TEXT TO READ =
[Spambayes] Results of playing with CDB
Guido van Rossum
guido@python.org
Sun, 15 Sep 2002 02:16:56 -0400
> [Neale Pickett]
> > ...
> > I'm not sure a server would work for multiple users. I have 80 users;
> > at 20MB per server, that's 1600MB of RAM, which would require a new hard
> > drive just for the swap :). I'm sure it wouldn't be quite that bad if
> > it was just one server for everyone, but in that case I suspect the dict
> > would quickly become so large that it would no longer be practical to
> > have it all in RAM, and then I'm back to dbm files.
> >
> > Of course, I could be missing some obvious implementation detail. The
> > spam database could be shared, for instance, if it was sufficiently
> > attack-resistant. In any case, speeding up the current implementation
> > seems like a sufficiently low-hanging fruit for the time being, and
> > hopefully will be useful work for a larger project.
[Tim]
> Hmm. When you say "a server", you seem to have in mind a shared machine
> sitting in another room. When I say "a server", I just have in mind a
> process that usually sits idle, waiting for a client to ask it to do
> something. There's no rule against a server and client process running on
> the same box, neither against each user running their own server process for
> their own email.
That's not how I read Neale's post. He's considering one server
*process* per user though, and thinks that 80 server processes with a
virtual memory address space (what he calls "RAM") of 20 MB would take
up too much swap space. Is 20 MB a reasonable estimate for the
in-memory dict?
But I don't buy his assumption that if you share the server between 80
users the dict becomes too large. Why would it? Because their ham
collections would be disjoint? Not completely, I expect. But that is
indeed a question to ponder: can 80 users effectively share the
classifier database?
--Guido van Rossum (home page: http://www.python.org/~guido/)

WRITTEN TASK 1 = According to the mailing list message, how many users does Neale Pickett have?

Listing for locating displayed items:

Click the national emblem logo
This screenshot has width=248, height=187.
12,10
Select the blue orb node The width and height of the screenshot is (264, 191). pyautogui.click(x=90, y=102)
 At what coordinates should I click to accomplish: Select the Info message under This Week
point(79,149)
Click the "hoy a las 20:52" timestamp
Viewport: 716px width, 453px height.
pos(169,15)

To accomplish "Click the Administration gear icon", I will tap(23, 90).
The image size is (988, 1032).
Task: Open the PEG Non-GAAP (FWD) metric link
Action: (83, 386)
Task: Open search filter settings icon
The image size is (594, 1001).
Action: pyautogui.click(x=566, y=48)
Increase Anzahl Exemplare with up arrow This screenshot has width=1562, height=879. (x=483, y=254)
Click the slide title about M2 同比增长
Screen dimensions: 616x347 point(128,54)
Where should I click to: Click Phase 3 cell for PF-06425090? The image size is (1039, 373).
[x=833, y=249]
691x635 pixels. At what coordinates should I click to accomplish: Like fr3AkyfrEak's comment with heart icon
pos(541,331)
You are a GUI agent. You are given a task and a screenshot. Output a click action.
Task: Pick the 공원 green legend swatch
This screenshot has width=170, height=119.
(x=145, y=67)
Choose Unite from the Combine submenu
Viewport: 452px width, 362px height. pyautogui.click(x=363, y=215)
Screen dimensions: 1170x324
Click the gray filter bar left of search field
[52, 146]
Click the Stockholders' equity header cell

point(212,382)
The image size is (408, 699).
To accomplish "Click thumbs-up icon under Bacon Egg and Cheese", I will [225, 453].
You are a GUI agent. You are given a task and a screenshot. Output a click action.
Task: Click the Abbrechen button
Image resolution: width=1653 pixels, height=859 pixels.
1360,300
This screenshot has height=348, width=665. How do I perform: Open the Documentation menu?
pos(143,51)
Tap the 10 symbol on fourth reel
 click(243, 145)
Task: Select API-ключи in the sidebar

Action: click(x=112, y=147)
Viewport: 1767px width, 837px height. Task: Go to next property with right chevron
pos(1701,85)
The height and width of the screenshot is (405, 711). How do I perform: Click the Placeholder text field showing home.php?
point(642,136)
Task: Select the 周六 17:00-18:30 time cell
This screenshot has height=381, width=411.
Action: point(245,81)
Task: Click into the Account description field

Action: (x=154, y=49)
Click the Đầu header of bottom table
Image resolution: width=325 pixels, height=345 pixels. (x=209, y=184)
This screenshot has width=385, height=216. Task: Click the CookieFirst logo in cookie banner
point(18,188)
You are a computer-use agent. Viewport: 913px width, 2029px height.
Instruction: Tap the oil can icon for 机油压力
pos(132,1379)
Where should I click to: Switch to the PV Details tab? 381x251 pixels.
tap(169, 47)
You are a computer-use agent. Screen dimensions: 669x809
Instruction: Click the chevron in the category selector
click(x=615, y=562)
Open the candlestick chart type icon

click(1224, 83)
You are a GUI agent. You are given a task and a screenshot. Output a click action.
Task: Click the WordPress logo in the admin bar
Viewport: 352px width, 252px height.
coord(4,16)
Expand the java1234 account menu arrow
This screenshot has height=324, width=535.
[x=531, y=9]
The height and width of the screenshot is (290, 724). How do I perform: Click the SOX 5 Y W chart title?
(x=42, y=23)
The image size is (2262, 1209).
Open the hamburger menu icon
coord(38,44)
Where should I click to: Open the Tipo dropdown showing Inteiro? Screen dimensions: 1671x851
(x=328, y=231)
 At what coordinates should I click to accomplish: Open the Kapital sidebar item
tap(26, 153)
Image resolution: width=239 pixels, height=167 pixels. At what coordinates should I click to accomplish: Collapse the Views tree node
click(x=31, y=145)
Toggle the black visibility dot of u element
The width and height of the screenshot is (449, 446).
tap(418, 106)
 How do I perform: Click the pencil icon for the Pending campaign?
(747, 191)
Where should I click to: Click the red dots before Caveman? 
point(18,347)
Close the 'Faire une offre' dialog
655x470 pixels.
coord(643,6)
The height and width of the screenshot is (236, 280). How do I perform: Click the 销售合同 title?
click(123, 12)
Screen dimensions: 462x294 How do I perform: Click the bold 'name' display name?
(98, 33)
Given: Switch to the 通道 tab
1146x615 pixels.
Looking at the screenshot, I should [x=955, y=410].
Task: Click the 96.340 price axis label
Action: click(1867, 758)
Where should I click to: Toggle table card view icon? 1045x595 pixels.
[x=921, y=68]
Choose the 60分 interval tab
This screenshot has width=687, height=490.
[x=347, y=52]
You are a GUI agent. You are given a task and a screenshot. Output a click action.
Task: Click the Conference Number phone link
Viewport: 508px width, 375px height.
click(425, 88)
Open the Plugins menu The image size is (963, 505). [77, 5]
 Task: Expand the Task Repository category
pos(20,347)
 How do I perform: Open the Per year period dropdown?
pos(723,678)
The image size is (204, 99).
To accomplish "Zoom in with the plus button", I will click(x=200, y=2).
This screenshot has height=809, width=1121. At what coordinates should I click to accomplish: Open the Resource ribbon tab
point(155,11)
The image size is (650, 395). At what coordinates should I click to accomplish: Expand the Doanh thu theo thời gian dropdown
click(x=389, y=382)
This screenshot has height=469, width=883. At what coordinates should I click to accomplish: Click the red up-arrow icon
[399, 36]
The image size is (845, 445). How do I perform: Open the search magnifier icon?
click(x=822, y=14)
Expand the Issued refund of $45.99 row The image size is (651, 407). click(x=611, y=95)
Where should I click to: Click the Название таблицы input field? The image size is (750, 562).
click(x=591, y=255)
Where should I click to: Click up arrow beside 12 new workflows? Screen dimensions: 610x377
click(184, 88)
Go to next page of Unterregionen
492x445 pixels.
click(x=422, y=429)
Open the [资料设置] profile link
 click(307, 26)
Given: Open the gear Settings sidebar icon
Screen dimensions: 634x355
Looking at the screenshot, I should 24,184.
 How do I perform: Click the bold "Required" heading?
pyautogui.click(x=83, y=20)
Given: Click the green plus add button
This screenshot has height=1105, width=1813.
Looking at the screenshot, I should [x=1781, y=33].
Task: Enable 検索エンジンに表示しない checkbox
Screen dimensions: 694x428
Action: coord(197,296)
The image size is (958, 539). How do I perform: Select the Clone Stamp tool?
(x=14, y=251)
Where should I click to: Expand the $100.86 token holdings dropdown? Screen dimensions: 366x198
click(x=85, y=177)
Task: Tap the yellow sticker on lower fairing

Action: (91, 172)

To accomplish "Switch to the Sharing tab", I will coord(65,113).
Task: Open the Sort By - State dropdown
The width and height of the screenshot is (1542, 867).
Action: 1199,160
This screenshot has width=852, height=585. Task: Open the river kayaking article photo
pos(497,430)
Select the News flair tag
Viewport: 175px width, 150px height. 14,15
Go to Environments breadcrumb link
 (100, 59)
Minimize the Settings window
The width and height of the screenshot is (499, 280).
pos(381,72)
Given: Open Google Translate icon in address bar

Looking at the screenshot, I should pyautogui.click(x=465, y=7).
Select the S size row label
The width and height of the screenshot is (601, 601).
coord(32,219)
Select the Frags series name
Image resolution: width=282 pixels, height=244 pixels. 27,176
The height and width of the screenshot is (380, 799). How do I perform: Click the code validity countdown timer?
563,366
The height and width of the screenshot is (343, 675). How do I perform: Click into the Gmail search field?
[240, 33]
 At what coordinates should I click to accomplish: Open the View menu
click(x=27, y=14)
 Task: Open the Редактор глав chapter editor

WRITTEN TASK 2 = Echo the lines of the listing between the line holding "The image size is (650, 395)." and the line holding "click(307, 26)", inclusive.

FINAL ANSWER 1 = 80 users

FINAL ANSWER 2 =
The image size is (650, 395). At what coordinates should I click to accomplish: Expand the Doanh thu theo thời gian dropdown
click(x=389, y=382)
This screenshot has height=469, width=883. At what coordinates should I click to accomplish: Click the red up-arrow icon
[399, 36]
The image size is (845, 445). How do I perform: Open the search magnifier icon?
click(x=822, y=14)
Expand the Issued refund of $45.99 row The image size is (651, 407). click(x=611, y=95)
Where should I click to: Click the Название таблицы input field? The image size is (750, 562).
click(x=591, y=255)
Where should I click to: Click up arrow beside 12 new workflows? Screen dimensions: 610x377
click(184, 88)
Go to next page of Unterregionen
492x445 pixels.
click(x=422, y=429)
Open the [资料设置] profile link
 click(307, 26)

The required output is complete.